Abortion restrictions are incompatible with international human rights law. The U.S.’s failure to ensure the provision of safe, accessible health care, including the continuum of reproductive health care and gender-affirming care, violates its obligations to respect, protect and fulfill the rights to life, health, privacy, liberty and security of person, freedom from torture and other cruel, inhuman, or degrading treatment or punishment (TCIDTP), freedom of movement, and conscience, and religion or belief, non-discrimination, and information. Several of these violations are exacerbated by targeted actions by ICE, particularly the rights to freedom from TCIDTP and liberty and security of person for pregnant people in ICE detention, and others directly impacted by their harassment and violence.

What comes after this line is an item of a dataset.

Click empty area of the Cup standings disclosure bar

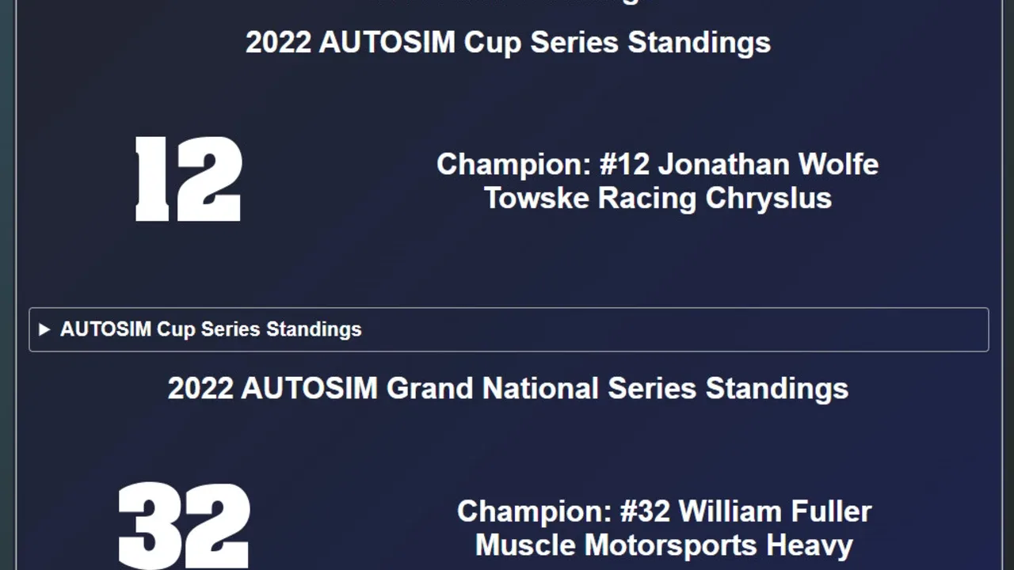[x=673, y=329]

In facilitating an increasingly restrictive landscape around abortion and terrorizing and criminalizing targeted communities on suspicion of unlawful presence in the country, the U.S. government has breached its human rights obligations. Moreover, by removing constitutional protections for abortion, empowering states to criminalize persons seeking, providing, and supporting abortion, and emboldening ICE and CPB to target and kidnap community members, the U.S. has engaged in prohibited retrogressive measures in contravention of its treaty obligations and recommendations it accepted during its 3rd UPR.
In advance of the United States’ rescheduled 4th UPR, this submission to the UN HRC is authored by Ipas U.S. and diverse partners. It provides quantitative research and qualitative data gathered from health-care providers, researchers, doulas, abortion funds, and pregnant and/or previously pregnant individuals directly impacted by restrictive abortion laws and in southern states and the recent unlawful changes in and enforcement of immigration policies. It also highlights prior UPR cycle and UN treaty body recommendations that the U.S. has received and largely disregarded. Finally, this submission also presents recommendations for member states to submit to the U.S. during its 4th UPR.